A 2014 Oregon Supreme Court verdict against Mt. Bachelor concluded that enforcement of the liability release signed by the injured plaintiff would have been unconscionable. This decision “effectively eliminated exculpatory releases in the state,” said Morgan. A Senate bill that was introduced in 2015 to address the enforceability issue did not make it out of the Senate Judiciary Committee, chaired by Sen. Floyd Prozanski, who is also a prosecutor.
Since then, lawsuits against Oregon ski areas have been on the rise and the 2022 verdict that awarded $11.4 million to an injured mountain biker at Mt. Hood Skibowl exacerbated the insurance crisis.
Following that verdict, a coalition called Protect Oregon Recreation formed—comprised of dozens of outdoor recreation providers and related associations, including the Pacific Northwest Ski Areas Association (PNSAA), which was one of the founders—and started meeting with lawmakers to introduce other legislation to make liability waivers enforceable.
The effort has been met with bipartisan support, but didn’t make it past the Senate Judiciary Committee on two previous attempts. Detractors say passing a bill that makes waivers more enforceable will take legal rights from Oregonians and that gross negligence, which the legislation aims to still hold businesses accountable for, is extremely difficult to prove. Those who support the legislation, which includes insurers and defense attorneys that both benefit from the current legal climate, say that without enforceable waivers, it will be untenable for many outdoor activity providers to operate in the state.
Thirty-three co-sponsors introduced HB 3140 this current legislative session in another attempt to pass waiver protections. NSAA director of risk and regulatory affairs Dave Byrd, who has been working on this issue in Oregon for 10 years and highlighting how Oregon differs on the waiver issue compared to other ski states, said the level of support is "the most co-sponsors of any other piece of legislation pending in the state." But it again didn't make it past the House Judiciary Committee.

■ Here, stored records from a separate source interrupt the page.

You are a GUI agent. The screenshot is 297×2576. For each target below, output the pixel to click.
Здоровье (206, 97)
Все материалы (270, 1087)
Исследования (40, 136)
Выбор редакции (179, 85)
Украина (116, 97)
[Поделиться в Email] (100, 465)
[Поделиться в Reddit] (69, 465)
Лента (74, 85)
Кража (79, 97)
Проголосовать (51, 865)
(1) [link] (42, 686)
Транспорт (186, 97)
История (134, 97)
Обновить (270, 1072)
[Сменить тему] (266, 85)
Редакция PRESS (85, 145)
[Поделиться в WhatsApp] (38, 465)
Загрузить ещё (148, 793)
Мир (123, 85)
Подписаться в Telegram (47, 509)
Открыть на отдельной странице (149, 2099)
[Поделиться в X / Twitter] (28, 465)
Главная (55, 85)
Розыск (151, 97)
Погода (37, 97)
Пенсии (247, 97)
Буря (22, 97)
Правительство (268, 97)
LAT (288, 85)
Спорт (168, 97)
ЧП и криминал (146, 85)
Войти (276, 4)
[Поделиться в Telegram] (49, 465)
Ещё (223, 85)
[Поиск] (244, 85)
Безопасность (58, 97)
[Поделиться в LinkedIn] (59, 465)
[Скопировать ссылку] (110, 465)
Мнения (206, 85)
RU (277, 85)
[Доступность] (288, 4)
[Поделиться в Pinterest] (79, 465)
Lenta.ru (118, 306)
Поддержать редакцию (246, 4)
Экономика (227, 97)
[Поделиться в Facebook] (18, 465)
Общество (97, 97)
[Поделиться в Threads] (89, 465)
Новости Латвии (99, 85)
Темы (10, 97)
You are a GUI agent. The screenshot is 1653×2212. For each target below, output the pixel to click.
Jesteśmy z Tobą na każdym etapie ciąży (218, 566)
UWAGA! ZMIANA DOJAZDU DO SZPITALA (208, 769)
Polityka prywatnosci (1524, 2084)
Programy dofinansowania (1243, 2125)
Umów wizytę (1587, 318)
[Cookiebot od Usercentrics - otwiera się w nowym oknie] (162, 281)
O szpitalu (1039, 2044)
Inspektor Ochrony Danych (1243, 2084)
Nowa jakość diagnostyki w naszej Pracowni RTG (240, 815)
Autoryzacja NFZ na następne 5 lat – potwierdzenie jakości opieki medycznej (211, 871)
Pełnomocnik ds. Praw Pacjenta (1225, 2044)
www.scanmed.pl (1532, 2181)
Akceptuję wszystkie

Shortly after, Senate Committee on Finance and Revenue chair Sen. Mark Meek amended SB 1196 to include the waiver language from HB 3140. SB 1196 passed in a 3-2 vote on Wednesday, which gives it the opportunity to be brought to a vote on the Senate floor.
According to PNSAA president Jordan Elliott, it's not a foregone conclusion that it will be brought to a vote, but he's confident the vote will pass if it occurs. If it does pass in the Senate, it moves back to the House, where the House Speaker can choose to bring it to a vote or send it back to committee. The latter would effectively stall the legislation for another two years, since Oregon’s current legislative session ends June 29 and next year’s session is only 90 days long.
If this current bill is not made law by the 29th, it would create a precarious insurance situation for Oregon’s ski areas and other outdoor recreation providers.
The only other ski area insurer remaining in the state is MountainGuard, but there’s no guarantee that will last. In a testimony this week, MountainGuard senior vice president and program manager Tim Hendrickson said, “I guess I’m the only one left in Oregon … If we end up with very large verdicts or nuclear verdicts, it’s going to force our hand.”
Editor's note: This article has been corrected to properly name Safehold Special Risk's Oregon clients, that HB 3140 had more co-sponsors than any other bill the House has considered this session, and the language from HB 3140 was added to SB 1196. We apologize for these errors.